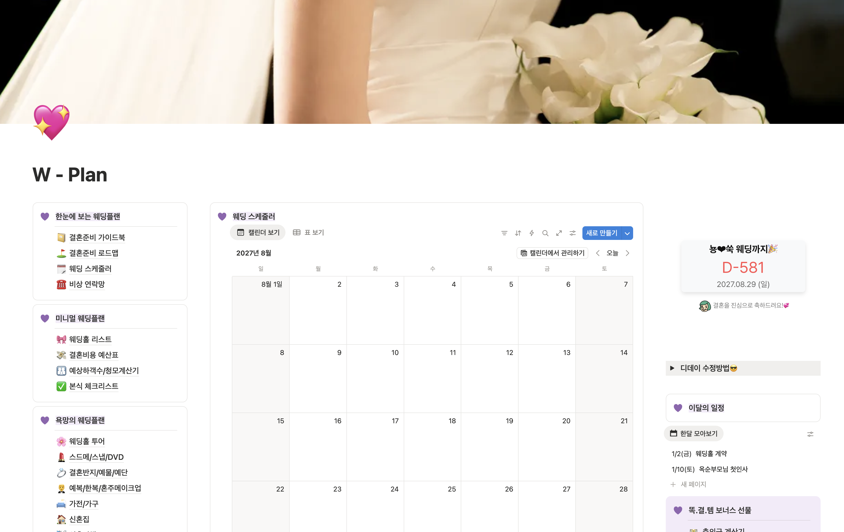Select the 캘린더 보기 tab
The width and height of the screenshot is (844, 532).
pyautogui.click(x=258, y=232)
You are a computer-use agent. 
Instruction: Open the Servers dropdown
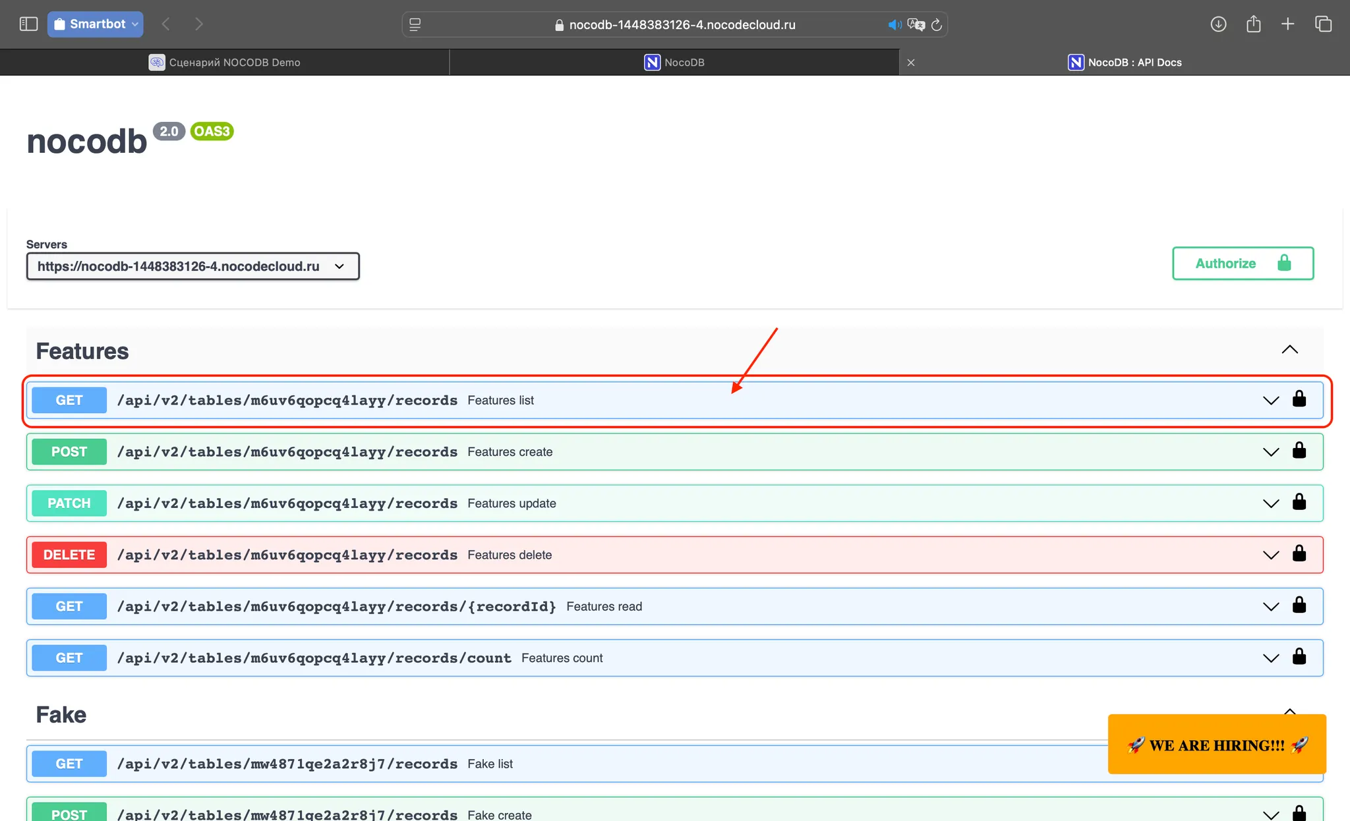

##############################

WHAT THE TASK ASKS:
Return exactly the line containing "You are a computer-use agent." and every line after it, up to and including the final line of the entries above. Pictures stay out.

OUTPUT FOR THIS TASK:
You are a computer-use agent. 
Instruction: Open the Servers dropdown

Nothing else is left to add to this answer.